The LMSys Chatbot Arena Leaderboards are the most comprehensive and reliable ranking to determine the relative proficiency of different LLMs. So far, OpenAI’s GPT-4 has been the leader. Claude 3’s Opus weight has taken GPT-4 down shortly after being released.
In a major setback to OpenAI’s GPT-4, Claude 3’s Opus has finally dethroned the long-time champion of AI language models. The leaderboards on the LMSys Chatbot Arena compare different chatbot outputs. It’s compiled by researchers and is a manual process. Unlike technical specs one-upmanship (larger context window, more tokens, better score on some high school exam, etc.), this is a much more dependable and accurate measure of an LLM’s true power.

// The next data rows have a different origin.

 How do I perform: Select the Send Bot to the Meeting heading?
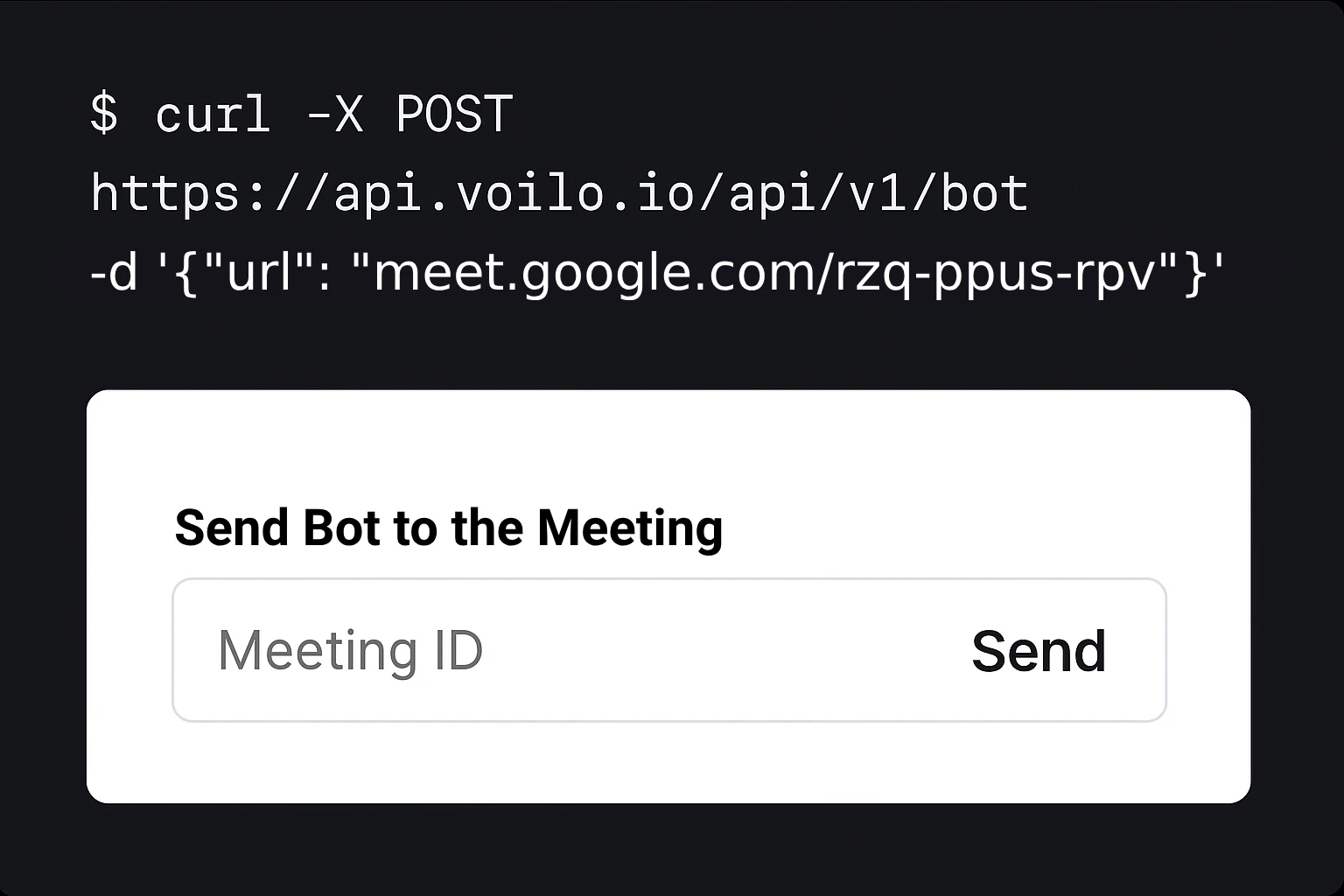[449, 528]
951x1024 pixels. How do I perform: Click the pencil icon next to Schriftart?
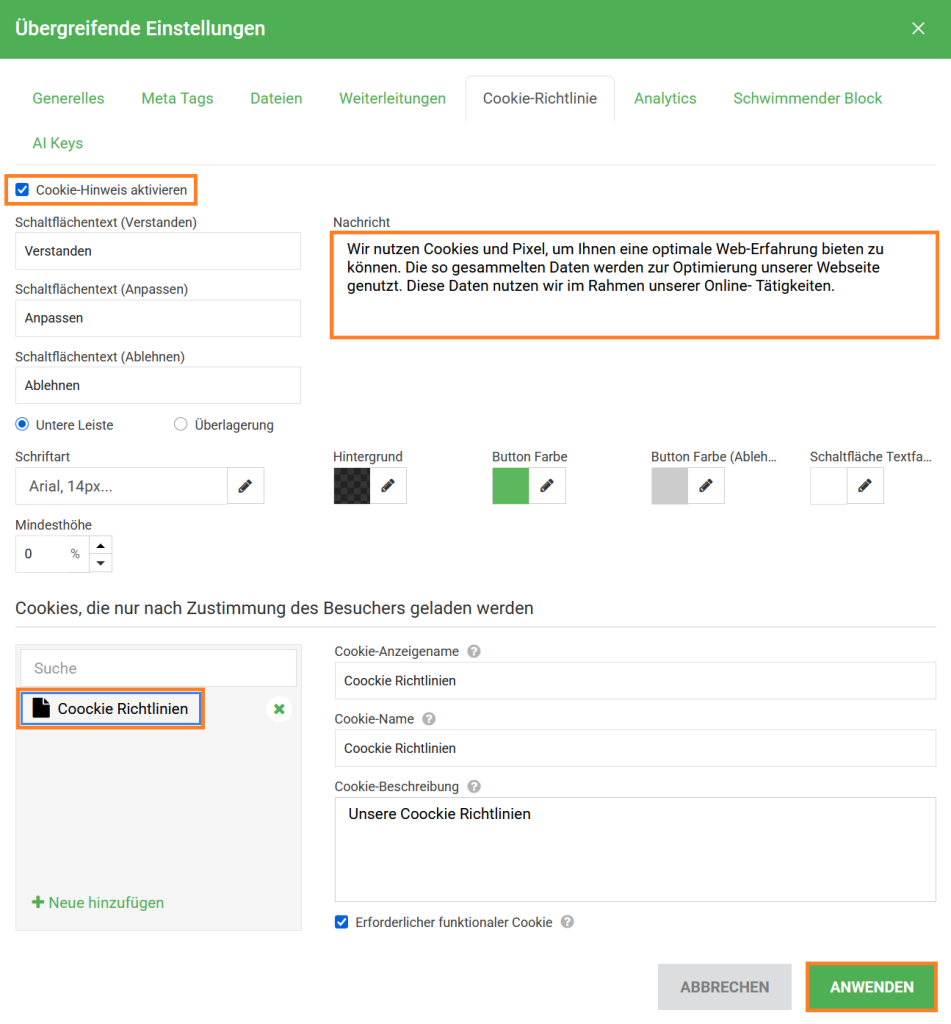click(245, 486)
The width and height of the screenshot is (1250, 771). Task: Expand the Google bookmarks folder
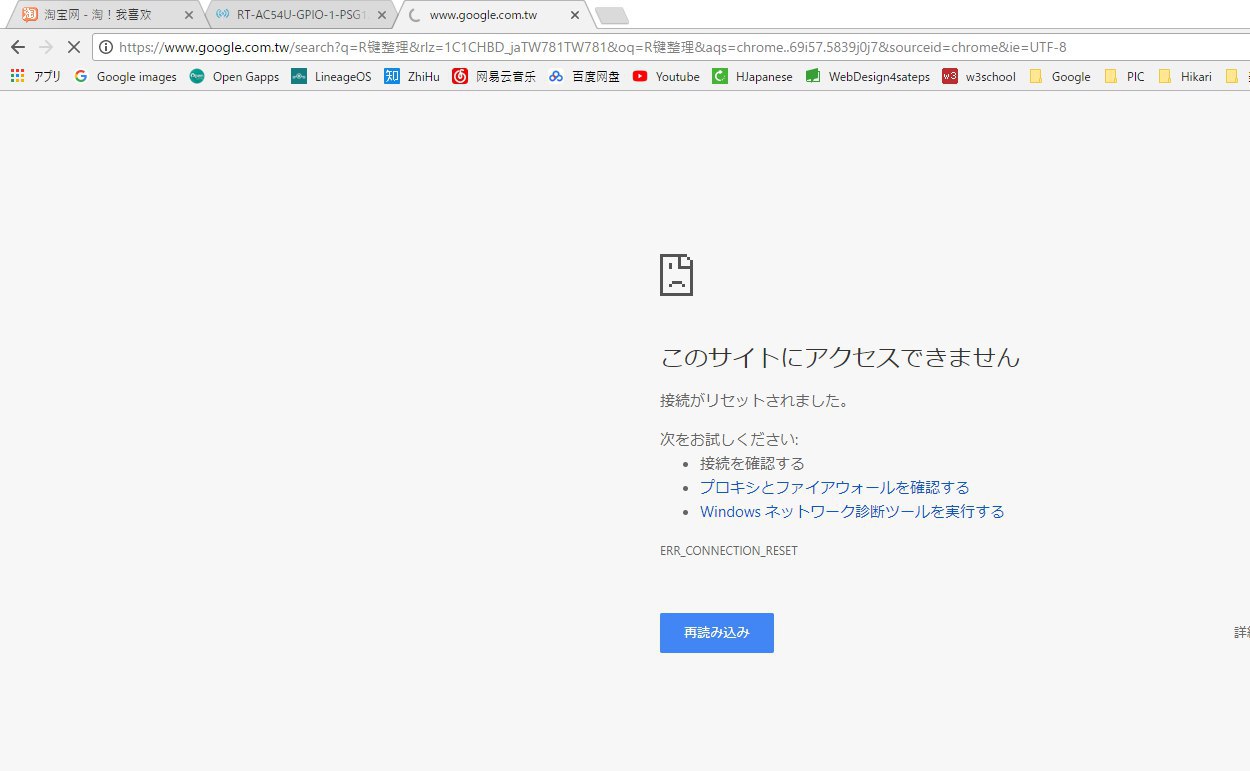[1060, 76]
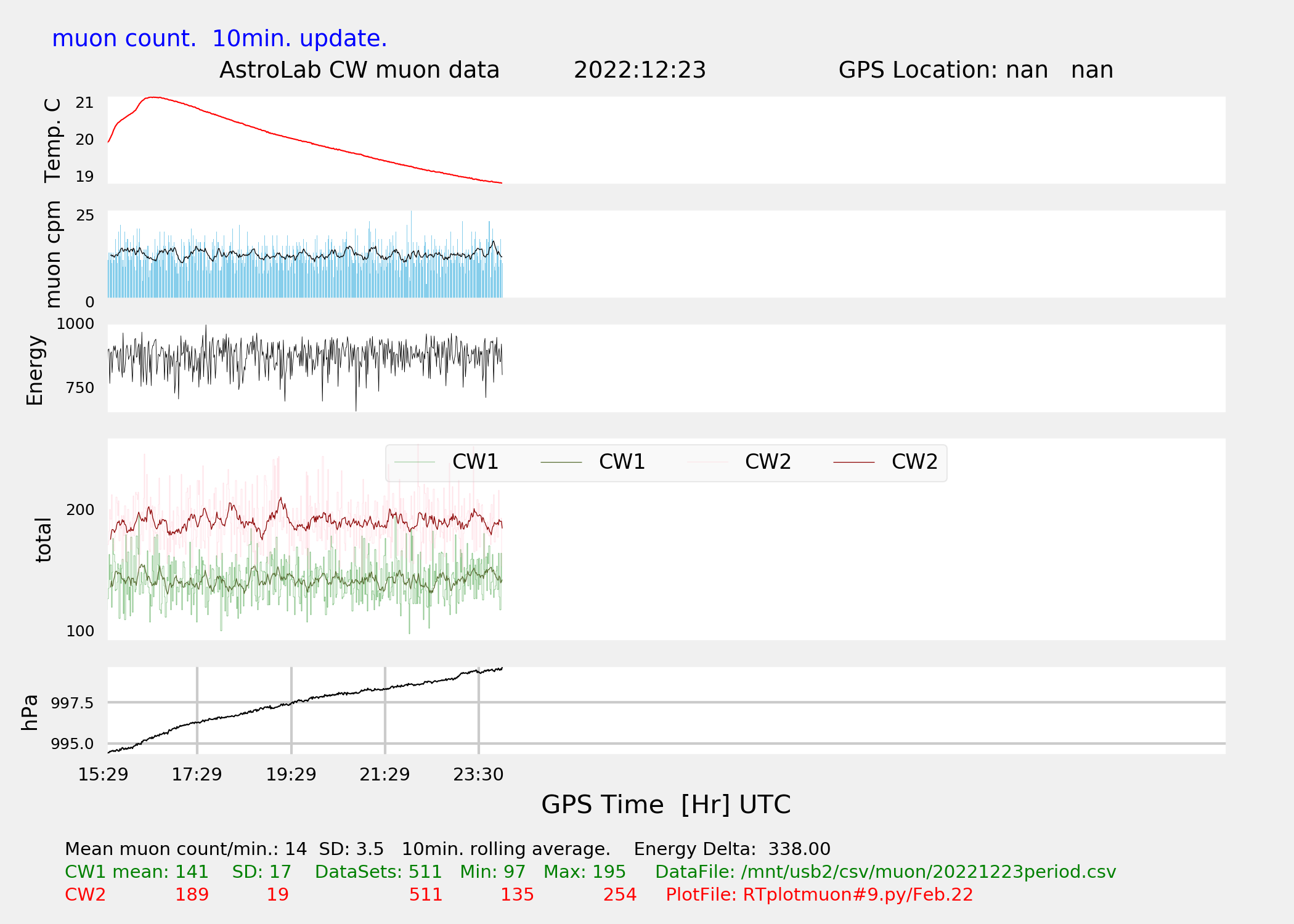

As I’ve said earlier, now we’re kind of living in a transitionary phase. LLMs are going to grow incrementally better month on month. New, major updates will dethrone previous champions in different aspects before getting beaten themselves. This is a cycle that we’re going to be in for a while now.
Topping the LMSys chatbot arena leaderboards of Hugging Face is a big step. Claude has proven to be the most powerful chatbot yet. It achieved an Elo of 1255 points. GPT-4’s 1106-preview scored 1252 and the 0125-preview scored 1249. Gemini Pro ranks fourth with 1204 points. Claude 3’s Sonnet ranks #5 and Haiku ranks #7.
The leaderboard tracks a total of 76 models and is based on 500K+ votes as of March 29, 2024.